If liquidity is fading, fragile parts of the market lose one of their main supports.
Leverage
This family watches margin debt and related measures to see whether speculation is being financed aggressively.
More leverage can make prices rise faster on the way up and fall harder once sellers are forced.
Credit
High-yield spreads show how much extra compensation investors demand to lend to risky borrowers.

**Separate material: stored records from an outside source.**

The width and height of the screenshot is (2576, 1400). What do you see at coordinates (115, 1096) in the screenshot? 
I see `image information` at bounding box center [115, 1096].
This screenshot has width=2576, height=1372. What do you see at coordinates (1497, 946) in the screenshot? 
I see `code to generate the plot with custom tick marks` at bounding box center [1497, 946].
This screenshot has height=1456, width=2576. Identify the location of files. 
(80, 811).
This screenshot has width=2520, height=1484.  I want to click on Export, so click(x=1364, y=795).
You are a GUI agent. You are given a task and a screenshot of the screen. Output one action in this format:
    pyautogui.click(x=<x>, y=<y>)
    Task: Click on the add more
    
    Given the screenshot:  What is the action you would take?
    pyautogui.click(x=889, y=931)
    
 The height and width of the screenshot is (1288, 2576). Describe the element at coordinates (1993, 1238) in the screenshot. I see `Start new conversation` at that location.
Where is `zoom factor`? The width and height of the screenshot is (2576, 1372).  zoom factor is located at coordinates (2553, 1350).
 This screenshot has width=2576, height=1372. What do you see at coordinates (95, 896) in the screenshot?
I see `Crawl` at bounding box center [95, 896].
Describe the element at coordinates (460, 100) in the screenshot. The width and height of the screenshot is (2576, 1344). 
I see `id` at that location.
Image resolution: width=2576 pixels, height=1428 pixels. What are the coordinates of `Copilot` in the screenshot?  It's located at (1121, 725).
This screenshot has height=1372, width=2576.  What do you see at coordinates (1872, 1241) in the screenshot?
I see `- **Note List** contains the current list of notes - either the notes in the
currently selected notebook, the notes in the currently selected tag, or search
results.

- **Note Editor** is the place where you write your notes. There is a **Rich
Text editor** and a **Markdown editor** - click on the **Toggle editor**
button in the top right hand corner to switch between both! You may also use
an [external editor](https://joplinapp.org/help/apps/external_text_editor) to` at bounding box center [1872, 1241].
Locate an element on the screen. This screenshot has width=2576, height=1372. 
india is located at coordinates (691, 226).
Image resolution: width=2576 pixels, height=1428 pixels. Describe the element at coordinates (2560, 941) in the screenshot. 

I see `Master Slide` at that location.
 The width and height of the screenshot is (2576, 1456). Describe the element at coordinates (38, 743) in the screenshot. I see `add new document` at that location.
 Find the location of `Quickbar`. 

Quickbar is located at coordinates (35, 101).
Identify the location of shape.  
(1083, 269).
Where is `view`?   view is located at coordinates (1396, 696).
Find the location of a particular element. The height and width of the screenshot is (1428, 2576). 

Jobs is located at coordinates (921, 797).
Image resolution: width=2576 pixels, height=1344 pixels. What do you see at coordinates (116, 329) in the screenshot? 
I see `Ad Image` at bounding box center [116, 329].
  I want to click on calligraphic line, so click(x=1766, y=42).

When spreads widen, stress is starting to move from headlines into financing conditions.
Breadth
This family looks at equal-weight versus cap-weight leadership and at top-10 concentration to show whether participation is healthy.
If only a handful of winners are carrying the index, the market becomes easier to crack.
Read The System
Inverted curve
The bond market is leaning toward slower growth and tighter credit ahead.
High valuations
Investors are paying for a lot of future optimism, so the market has less room for disappointment.
Liquidity tightening
There is less fuel in the system to keep supporting asset prices.
High leverage
Borrowed money can turn a pullback into forced selling.
Wider spreads
Lenders are becoming less comfortable with risk, which often means stress is spreading.
Narrow breadth
A few leaders are doing most of the work, which makes the rally easier to crack.
Supplemental View
The AI watchlist is a supplemental market view. It helps you monitor concentration and leadership inside a popular theme, but it is not one of the six macro warning families that drive the composite score.
Verify It Yourself
FRED
Use FRED for the yield curve, money supply, balance-sheet series, unemployment, GDP, and high-yield spread series used throughout the dashboard.
Open sourceFINRA
FINRA publishes the margin-debt statistics that help anchor the leverage family.
Open sourceMultpl
Multpl is a clean public reference for the S&P 500 CAPE ratio and other long-run valuation context.
Open sourceIndicator source notes
The methodology section and family pages keep each indicator tied back to explicit source notes, caveats, and threshold rules.